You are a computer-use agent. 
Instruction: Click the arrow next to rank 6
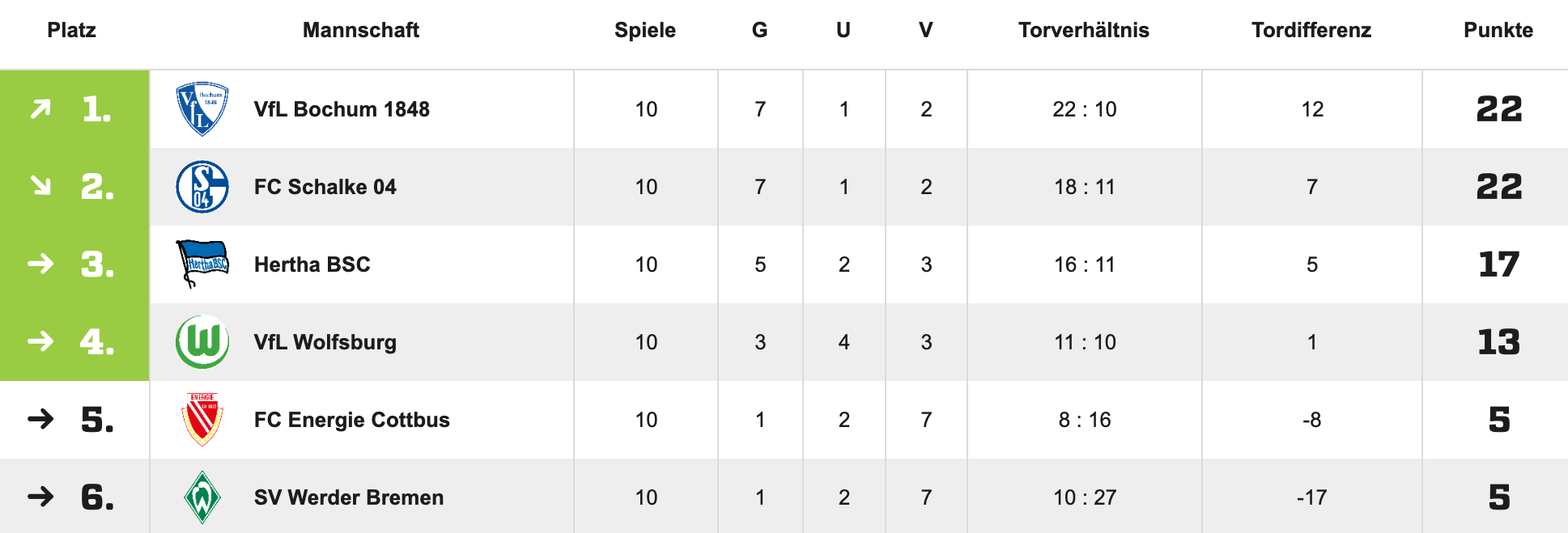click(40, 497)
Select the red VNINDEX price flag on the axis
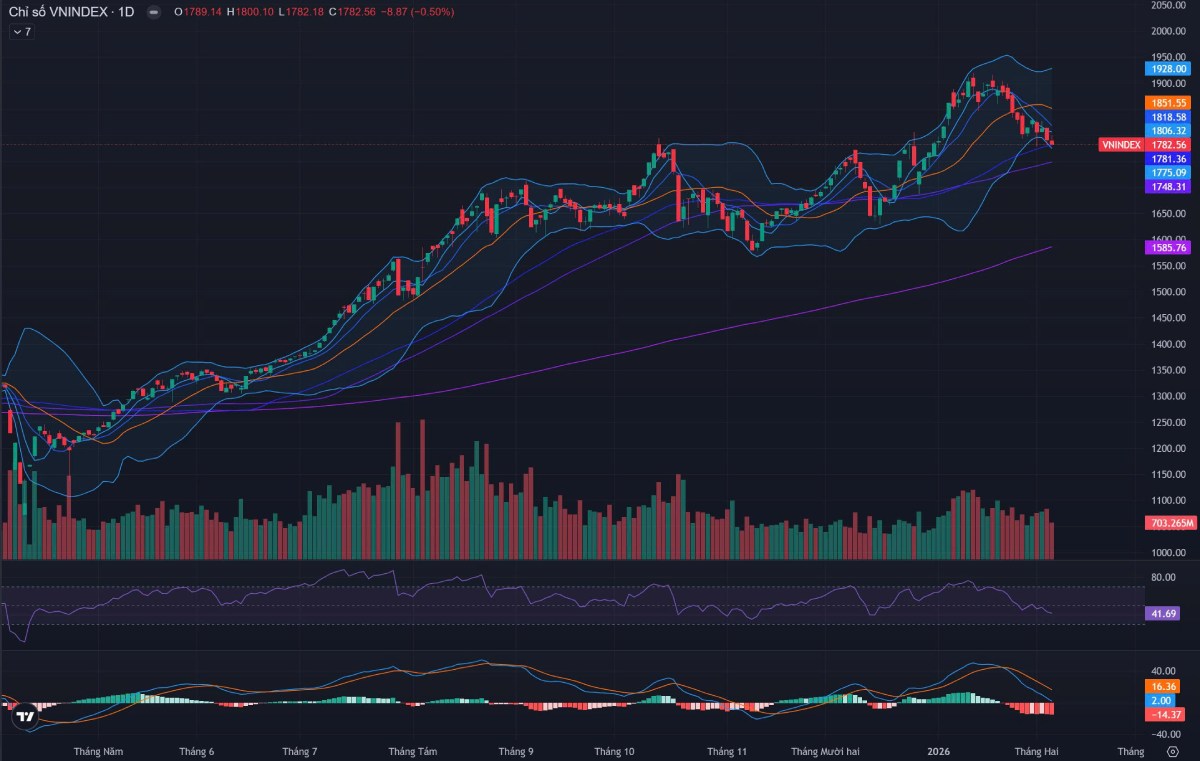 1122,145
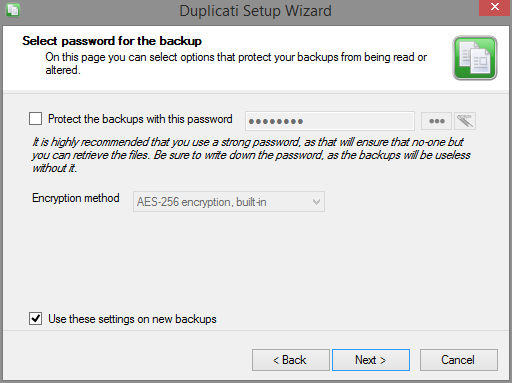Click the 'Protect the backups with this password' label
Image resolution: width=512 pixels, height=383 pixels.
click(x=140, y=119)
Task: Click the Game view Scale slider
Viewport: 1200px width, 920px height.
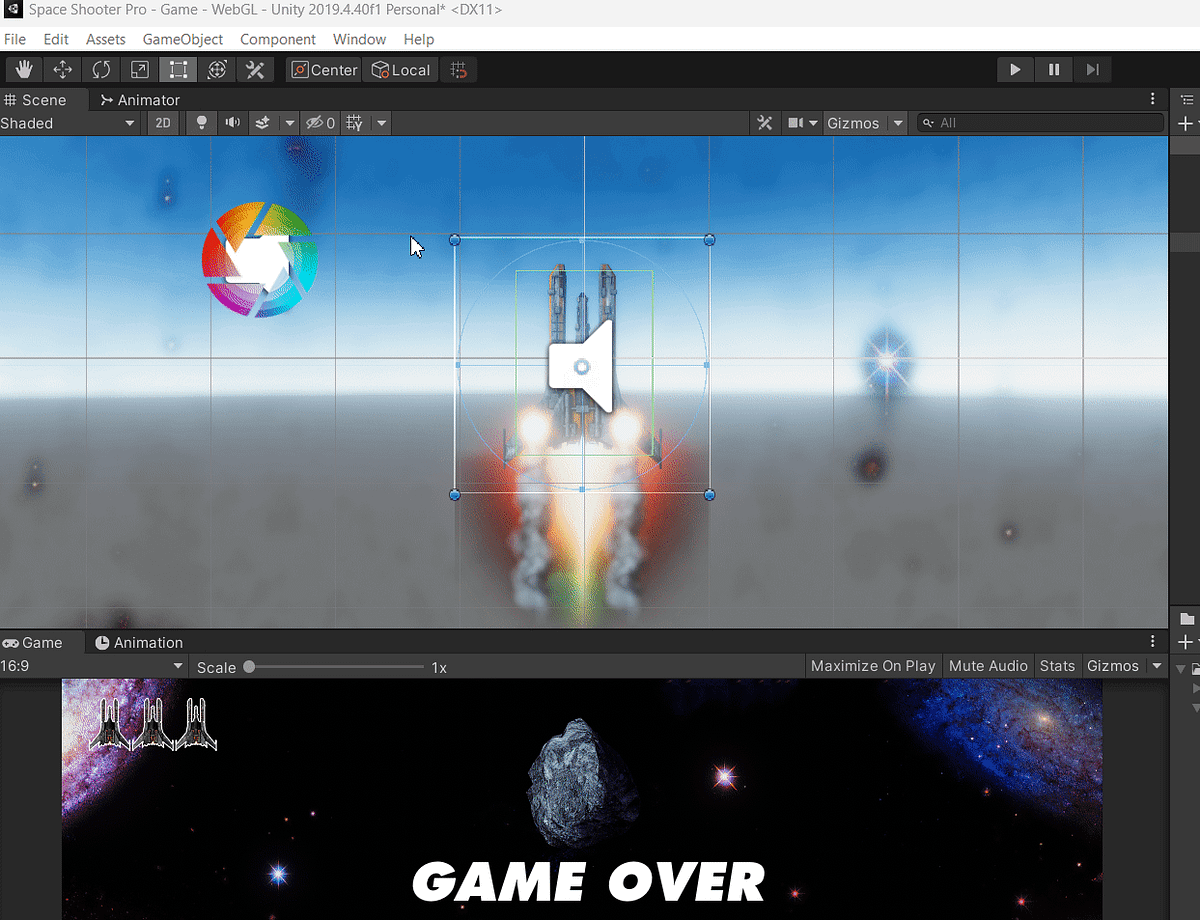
════════════════
WORK ORDER
Give back the material above exactly, with each picture removed.

RESULT FOR THIS EXERCISE
You are a computer-use agent. 
Instruction: Click the arrow next to rank 6
click(40, 497)
Select the red VNINDEX price flag on the axis
 1122,145
Click the 'Protect the backups with this password' label
Image resolution: width=512 pixels, height=383 pixels.
click(x=140, y=119)
Task: Click the Game view Scale slider
Viewport: 1200px width, 920px height.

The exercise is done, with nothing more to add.